──────── INPUT RECORDS

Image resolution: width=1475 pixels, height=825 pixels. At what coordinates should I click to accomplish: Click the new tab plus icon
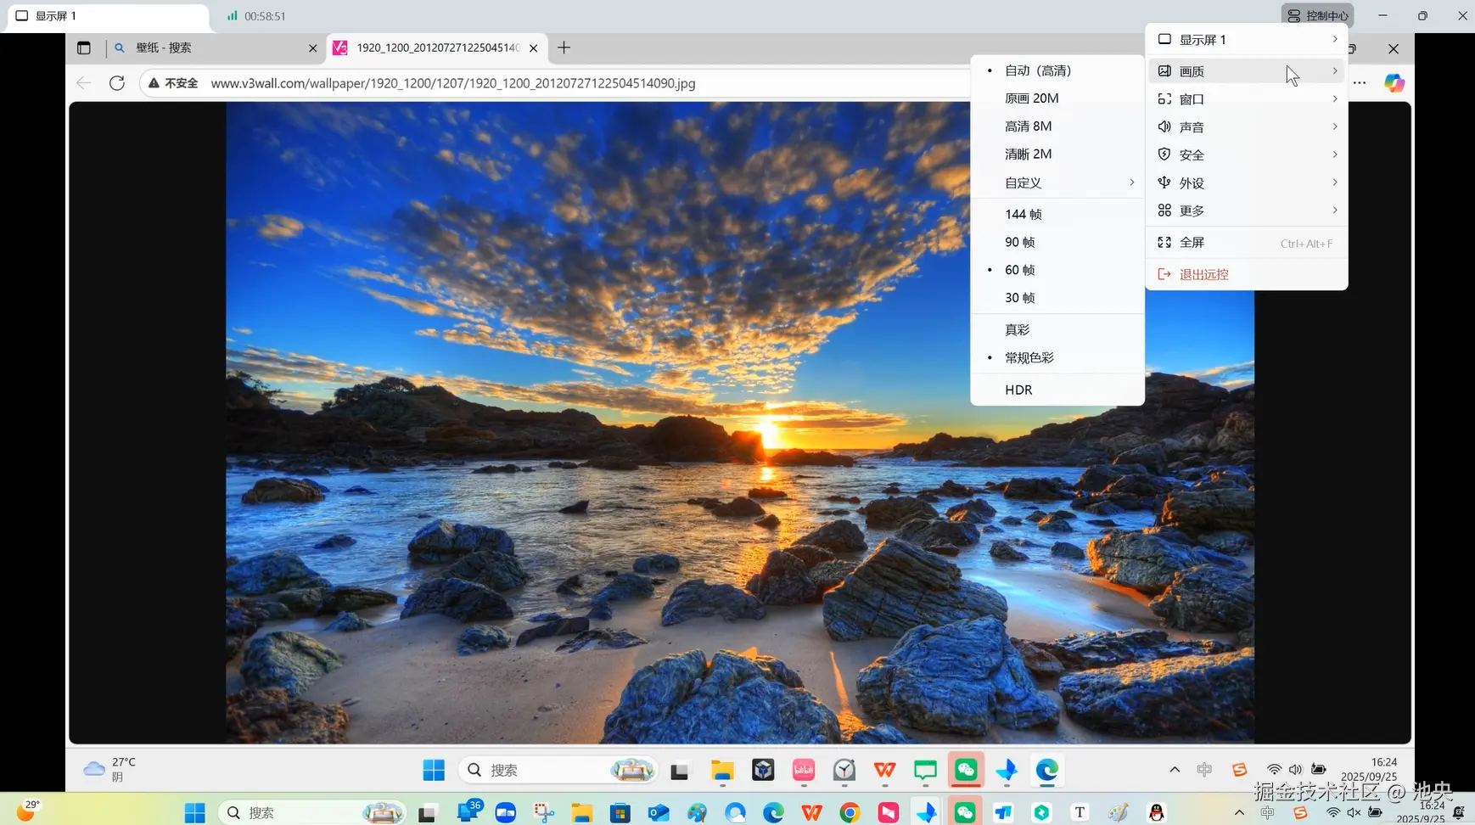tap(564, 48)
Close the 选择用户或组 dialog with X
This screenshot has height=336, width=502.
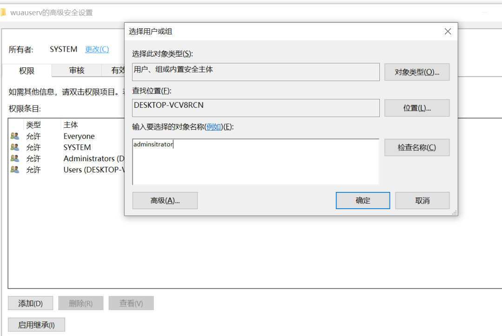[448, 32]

────────────────

AIM OF THE EXERCISE: Before copying, set the pictures aside; then reproduce each entry above exactly.

YOUR SOLUTION:
Image resolution: width=1475 pixels, height=825 pixels. At what coordinates should I click to accomplish: Click the new tab plus icon
tap(564, 48)
Close the 选择用户或组 dialog with X
This screenshot has height=336, width=502.
[448, 32]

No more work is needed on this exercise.